USC Marshall Transfer to UCB Haas

I am currently a Freshman in Marshall at USC, and would like to transfer to UCB (given, I have the credentials) because I grew up in the bay, love SF, don't really like LA, and understand that UCB is much more renowned in the finance world than USC. If possible, I'd love to work in NY or Chicago as well.

Any thoughts on this decision?-- because I know I am leaving a great college experience at USC, so I'm looking for as much external/neutral insight as I can get. Haas also has a one-year financial engineering master's program that I am interested in.

Is Haas represented well on Wall Street? Or do East Coast schools dominate at all costs? I have several other schools on the list, but Berkeley is the most attainable and appealing one.
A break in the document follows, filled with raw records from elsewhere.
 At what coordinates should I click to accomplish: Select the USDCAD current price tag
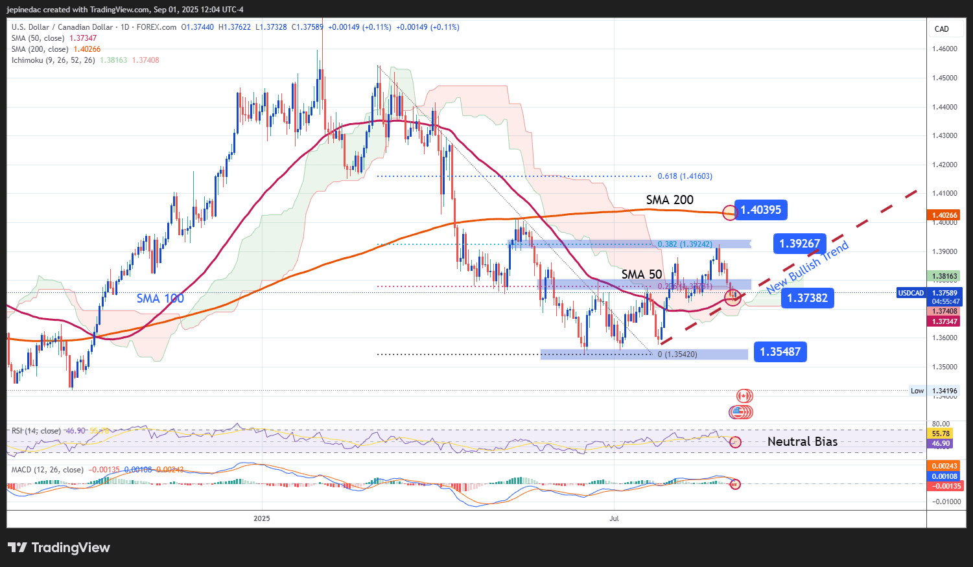(x=911, y=293)
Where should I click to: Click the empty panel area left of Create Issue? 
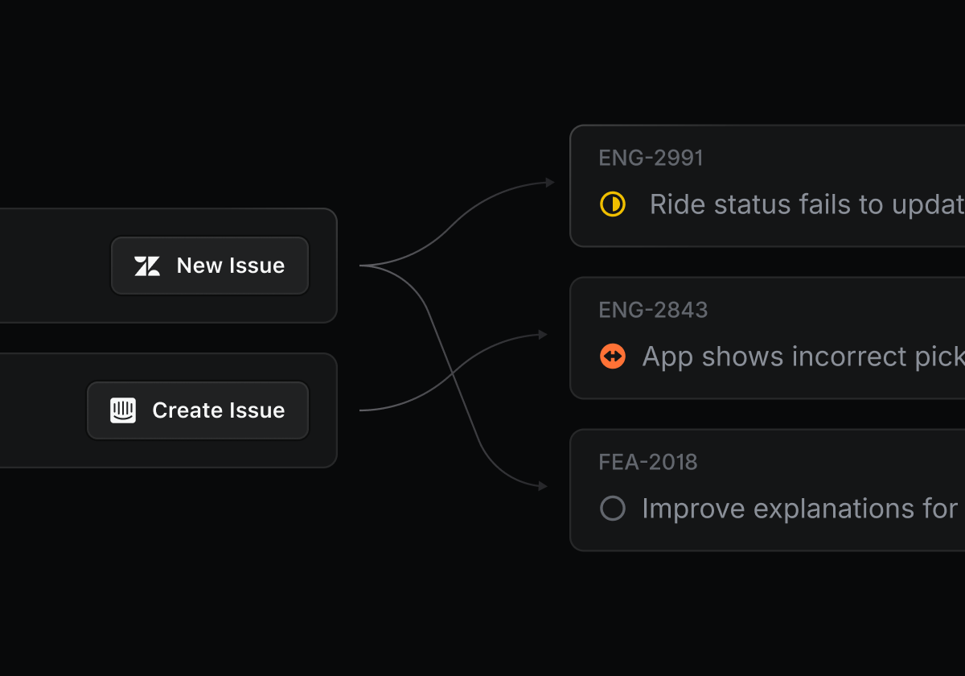40,410
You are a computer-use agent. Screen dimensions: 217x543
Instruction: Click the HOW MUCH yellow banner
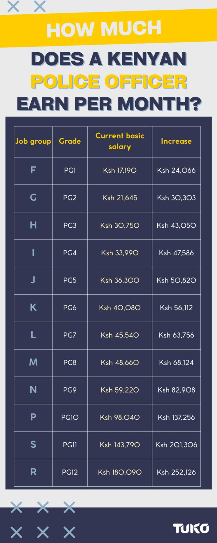pyautogui.click(x=109, y=29)
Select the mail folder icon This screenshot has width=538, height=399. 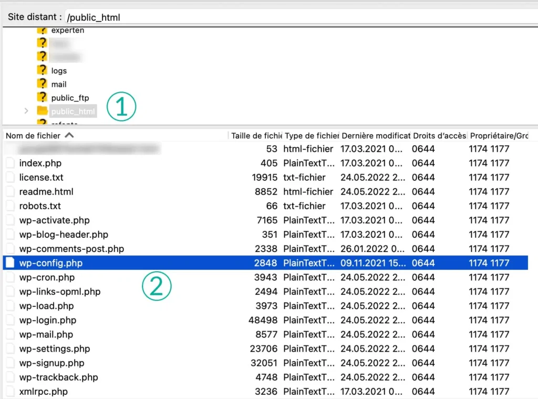click(x=42, y=84)

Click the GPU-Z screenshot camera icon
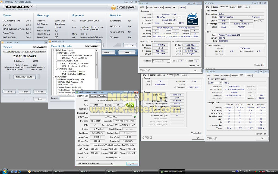coord(136,96)
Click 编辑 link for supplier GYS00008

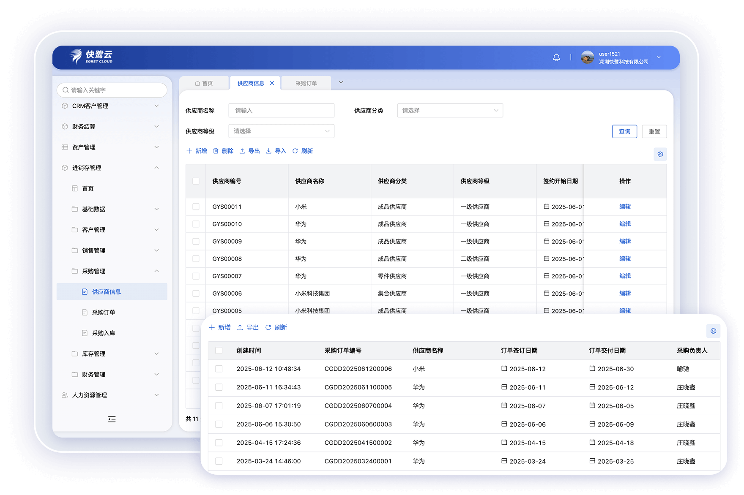[x=625, y=258]
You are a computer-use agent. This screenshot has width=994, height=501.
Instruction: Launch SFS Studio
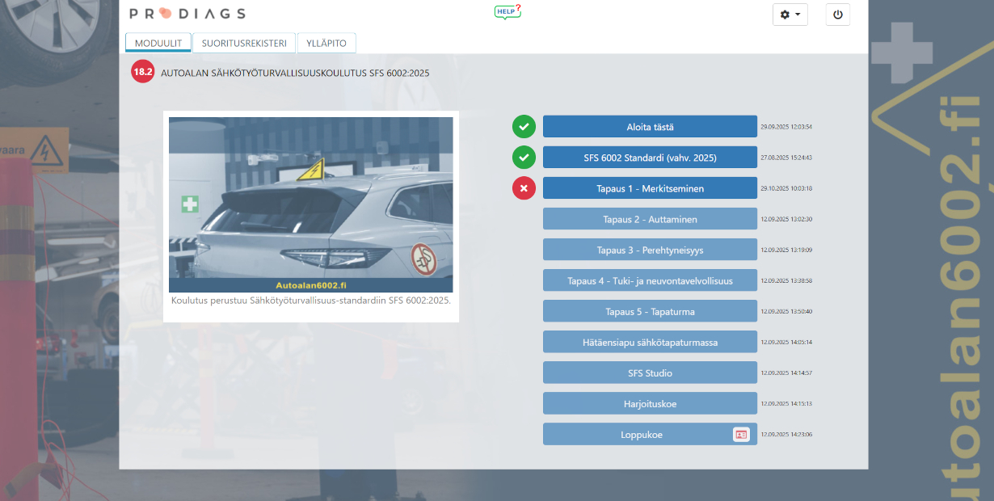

LA finance seems rather dead, and tech banking is what I look forward to doing, or some VC firm, etc...

Also, I fucking hate the Lakers. And love the Niners. Albeit the women here are gorgeous.

 

I don't think it would make a significant much of a difference from a recruiting standpoint. (Speaking as a UCB undergrad.) Berkeley sends more people each year and gets OCR for everybody, but the candidates are much more competitive for IB than USC, so you need to weight that. At USC you're more of a bigger fisher, smaller pond. If you really, really want to transfer to a more targety-target, I'd shoot for Wharton or the other top Ivies, where you'd see a real benefit. IE, more SA slots reserved for your school, more people getting interviews,etc.

 

As a fellow Trojan who's just gone through the recruiting process, I can give the following insights:

  • triplectz is right in that the competition at USC is weaker and much smaller by numbers. You are indeed a bigger fish in a smaller pond, with the rough number of candidates getting interviews (OCR) being about 20-30. It is not difficult to be in this 20-30, as long as you network with the USC alums at the various banks (and there are quite a few alums across the West coast)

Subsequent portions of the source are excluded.